:: THE TASK ::
Reproduce the records below exactly, but only between the lines holding "1314x757 pixels." and "The height and width of the screenshot is (401, 763).", inclusive.

——

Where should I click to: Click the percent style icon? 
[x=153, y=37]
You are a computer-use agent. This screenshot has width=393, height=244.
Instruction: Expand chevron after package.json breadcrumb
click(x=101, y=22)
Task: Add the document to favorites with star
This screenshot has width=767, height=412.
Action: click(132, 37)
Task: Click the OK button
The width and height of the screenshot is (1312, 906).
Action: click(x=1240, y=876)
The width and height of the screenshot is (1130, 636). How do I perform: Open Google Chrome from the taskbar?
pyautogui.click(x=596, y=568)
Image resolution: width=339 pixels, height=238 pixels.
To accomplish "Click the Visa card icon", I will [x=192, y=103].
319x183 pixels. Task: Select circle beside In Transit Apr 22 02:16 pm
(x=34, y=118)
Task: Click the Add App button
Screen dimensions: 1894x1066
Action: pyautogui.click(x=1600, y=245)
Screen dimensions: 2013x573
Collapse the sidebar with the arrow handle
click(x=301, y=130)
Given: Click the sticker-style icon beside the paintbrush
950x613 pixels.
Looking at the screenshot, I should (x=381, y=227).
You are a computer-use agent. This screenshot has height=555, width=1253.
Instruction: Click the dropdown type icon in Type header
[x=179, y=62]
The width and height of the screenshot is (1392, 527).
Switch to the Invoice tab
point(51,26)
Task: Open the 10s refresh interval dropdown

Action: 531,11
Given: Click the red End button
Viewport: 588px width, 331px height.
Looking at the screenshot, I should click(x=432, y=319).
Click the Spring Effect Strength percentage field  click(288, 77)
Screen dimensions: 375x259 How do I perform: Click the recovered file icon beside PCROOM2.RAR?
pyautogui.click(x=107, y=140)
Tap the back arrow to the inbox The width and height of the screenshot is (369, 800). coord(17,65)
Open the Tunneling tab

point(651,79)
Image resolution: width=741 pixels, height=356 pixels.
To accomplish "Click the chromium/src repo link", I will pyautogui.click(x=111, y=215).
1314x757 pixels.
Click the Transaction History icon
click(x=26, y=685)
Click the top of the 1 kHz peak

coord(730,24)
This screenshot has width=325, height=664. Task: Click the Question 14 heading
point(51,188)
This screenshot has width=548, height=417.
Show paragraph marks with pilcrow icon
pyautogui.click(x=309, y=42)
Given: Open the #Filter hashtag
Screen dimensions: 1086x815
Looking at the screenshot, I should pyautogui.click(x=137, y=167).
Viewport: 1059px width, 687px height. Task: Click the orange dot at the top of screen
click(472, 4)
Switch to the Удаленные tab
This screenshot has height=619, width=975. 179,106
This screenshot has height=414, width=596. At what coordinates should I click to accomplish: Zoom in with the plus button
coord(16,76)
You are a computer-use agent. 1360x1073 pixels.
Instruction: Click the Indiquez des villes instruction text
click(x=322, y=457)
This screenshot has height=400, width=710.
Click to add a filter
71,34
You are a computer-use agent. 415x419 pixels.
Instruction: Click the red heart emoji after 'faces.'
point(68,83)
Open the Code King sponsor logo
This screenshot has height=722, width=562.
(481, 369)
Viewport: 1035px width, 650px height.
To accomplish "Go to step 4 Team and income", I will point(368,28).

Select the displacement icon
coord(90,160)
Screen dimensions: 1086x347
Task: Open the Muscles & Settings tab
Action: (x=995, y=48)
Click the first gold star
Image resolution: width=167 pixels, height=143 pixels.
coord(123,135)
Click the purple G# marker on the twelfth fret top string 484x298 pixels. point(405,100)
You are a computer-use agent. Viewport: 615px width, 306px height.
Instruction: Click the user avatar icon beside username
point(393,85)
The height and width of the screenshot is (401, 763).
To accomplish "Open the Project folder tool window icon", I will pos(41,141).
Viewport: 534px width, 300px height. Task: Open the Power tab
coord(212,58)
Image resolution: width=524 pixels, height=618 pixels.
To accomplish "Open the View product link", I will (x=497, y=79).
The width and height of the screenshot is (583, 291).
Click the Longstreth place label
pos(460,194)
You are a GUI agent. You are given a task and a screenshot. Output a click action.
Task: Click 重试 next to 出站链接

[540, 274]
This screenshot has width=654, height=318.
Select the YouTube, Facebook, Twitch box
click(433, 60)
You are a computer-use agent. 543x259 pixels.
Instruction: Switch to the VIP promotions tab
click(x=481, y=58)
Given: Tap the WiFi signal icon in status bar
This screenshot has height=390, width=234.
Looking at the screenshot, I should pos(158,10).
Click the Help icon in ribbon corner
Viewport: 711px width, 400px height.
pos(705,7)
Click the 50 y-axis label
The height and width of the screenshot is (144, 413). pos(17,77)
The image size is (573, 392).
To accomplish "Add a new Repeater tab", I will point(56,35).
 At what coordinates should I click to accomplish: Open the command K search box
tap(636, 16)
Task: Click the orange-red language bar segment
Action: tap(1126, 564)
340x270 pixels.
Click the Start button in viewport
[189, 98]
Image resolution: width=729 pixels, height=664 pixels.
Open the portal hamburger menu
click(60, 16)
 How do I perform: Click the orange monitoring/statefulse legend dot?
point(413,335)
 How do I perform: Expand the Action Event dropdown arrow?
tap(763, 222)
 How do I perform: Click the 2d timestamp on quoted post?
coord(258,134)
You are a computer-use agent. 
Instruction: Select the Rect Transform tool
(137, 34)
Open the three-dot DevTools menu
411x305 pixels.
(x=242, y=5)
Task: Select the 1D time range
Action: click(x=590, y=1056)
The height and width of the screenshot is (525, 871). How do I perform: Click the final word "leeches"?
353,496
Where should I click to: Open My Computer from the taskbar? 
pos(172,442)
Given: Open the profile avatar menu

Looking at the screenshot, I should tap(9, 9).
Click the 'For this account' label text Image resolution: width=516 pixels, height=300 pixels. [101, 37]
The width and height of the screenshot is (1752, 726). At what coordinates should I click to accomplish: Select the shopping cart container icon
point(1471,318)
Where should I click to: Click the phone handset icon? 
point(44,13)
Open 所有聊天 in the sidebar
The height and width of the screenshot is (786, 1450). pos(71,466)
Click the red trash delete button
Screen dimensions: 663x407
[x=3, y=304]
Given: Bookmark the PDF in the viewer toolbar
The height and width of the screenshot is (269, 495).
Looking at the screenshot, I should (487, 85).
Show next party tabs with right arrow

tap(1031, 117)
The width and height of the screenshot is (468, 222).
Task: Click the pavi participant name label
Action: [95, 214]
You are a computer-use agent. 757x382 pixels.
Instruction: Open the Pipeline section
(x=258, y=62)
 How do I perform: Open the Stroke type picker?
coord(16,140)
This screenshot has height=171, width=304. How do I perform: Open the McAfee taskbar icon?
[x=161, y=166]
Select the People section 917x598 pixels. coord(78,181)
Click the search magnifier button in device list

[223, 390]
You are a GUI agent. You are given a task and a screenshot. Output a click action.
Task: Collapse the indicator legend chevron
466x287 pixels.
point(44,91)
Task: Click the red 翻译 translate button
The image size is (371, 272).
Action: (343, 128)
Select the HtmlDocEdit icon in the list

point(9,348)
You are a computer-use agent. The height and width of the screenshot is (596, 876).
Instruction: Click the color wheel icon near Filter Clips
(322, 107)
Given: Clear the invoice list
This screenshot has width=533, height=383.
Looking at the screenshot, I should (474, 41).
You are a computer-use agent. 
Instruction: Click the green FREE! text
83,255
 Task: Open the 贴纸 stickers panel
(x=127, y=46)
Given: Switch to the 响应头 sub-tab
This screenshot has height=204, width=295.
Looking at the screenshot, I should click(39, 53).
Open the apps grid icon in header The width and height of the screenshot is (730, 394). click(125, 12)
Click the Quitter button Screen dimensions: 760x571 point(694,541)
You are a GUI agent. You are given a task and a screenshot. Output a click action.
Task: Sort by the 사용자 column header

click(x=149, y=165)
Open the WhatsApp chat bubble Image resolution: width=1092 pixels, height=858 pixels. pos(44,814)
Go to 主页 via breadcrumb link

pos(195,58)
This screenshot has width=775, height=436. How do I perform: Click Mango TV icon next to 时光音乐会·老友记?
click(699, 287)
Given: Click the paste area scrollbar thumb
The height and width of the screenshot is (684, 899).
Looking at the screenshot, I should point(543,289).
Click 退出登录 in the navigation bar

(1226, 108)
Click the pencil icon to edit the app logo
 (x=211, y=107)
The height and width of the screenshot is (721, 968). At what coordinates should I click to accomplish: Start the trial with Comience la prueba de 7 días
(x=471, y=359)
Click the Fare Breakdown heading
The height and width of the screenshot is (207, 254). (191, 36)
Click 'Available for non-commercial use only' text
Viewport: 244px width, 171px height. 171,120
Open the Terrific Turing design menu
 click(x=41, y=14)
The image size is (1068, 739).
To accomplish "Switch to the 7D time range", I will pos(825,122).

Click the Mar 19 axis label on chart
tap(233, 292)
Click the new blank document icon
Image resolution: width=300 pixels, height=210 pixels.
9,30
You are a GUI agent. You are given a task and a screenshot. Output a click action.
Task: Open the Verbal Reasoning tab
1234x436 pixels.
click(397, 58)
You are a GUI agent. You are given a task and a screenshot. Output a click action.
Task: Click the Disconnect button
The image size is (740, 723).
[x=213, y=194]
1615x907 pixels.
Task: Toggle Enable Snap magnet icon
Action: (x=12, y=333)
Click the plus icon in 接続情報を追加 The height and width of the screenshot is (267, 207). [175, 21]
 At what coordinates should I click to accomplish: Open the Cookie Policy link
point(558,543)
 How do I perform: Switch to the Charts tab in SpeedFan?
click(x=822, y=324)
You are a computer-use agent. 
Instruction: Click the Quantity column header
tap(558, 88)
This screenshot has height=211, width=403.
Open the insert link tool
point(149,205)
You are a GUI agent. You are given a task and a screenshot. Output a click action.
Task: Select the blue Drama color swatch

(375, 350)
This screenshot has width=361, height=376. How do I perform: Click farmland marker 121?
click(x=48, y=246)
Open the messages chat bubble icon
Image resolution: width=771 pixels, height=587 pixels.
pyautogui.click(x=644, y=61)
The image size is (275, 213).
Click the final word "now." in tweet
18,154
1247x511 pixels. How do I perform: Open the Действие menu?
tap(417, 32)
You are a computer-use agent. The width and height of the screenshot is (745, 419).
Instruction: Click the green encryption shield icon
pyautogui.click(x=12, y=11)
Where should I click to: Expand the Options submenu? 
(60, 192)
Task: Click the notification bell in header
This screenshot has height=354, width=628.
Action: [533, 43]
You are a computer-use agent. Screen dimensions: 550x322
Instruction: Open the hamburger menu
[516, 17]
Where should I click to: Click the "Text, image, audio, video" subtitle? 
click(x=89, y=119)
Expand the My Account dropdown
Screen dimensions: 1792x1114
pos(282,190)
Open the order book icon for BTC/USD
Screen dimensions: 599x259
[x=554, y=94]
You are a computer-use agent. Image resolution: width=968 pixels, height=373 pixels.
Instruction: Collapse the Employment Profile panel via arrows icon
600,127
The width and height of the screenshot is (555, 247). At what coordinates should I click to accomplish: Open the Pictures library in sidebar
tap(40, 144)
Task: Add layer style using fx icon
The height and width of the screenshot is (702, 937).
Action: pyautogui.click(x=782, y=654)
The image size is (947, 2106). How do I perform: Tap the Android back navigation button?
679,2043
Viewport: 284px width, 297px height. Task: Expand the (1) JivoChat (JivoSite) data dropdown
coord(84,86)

——

:: EXERCISE RESPONSE ::
1314x757 pixels.
Click the Transaction History icon
click(x=26, y=685)
Click the top of the 1 kHz peak

coord(730,24)
This screenshot has width=325, height=664. Task: Click the Question 14 heading
point(51,188)
This screenshot has width=548, height=417.
Show paragraph marks with pilcrow icon
pyautogui.click(x=309, y=42)
Given: Open the #Filter hashtag
Screen dimensions: 1086x815
Looking at the screenshot, I should pyautogui.click(x=137, y=167).
Viewport: 1059px width, 687px height. Task: Click the orange dot at the top of screen
click(472, 4)
Switch to the Удаленные tab
This screenshot has height=619, width=975. 179,106
This screenshot has height=414, width=596. At what coordinates should I click to accomplish: Zoom in with the plus button
coord(16,76)
You are a computer-use agent. 1360x1073 pixels.
Instruction: Click the Indiquez des villes instruction text
click(x=322, y=457)
This screenshot has height=400, width=710.
Click to add a filter
71,34
You are a computer-use agent. 415x419 pixels.
Instruction: Click the red heart emoji after 'faces.'
point(68,83)
Open the Code King sponsor logo
This screenshot has height=722, width=562.
(481, 369)
Viewport: 1035px width, 650px height.
To accomplish "Go to step 4 Team and income", I will point(368,28).

Select the displacement icon
coord(90,160)
Screen dimensions: 1086x347
Task: Open the Muscles & Settings tab
Action: (x=995, y=48)
Click the first gold star
Image resolution: width=167 pixels, height=143 pixels.
coord(123,135)
Click the purple G# marker on the twelfth fret top string 484x298 pixels. point(405,100)
You are a computer-use agent. Viewport: 615px width, 306px height.
Instruction: Click the user avatar icon beside username
point(393,85)
The height and width of the screenshot is (401, 763).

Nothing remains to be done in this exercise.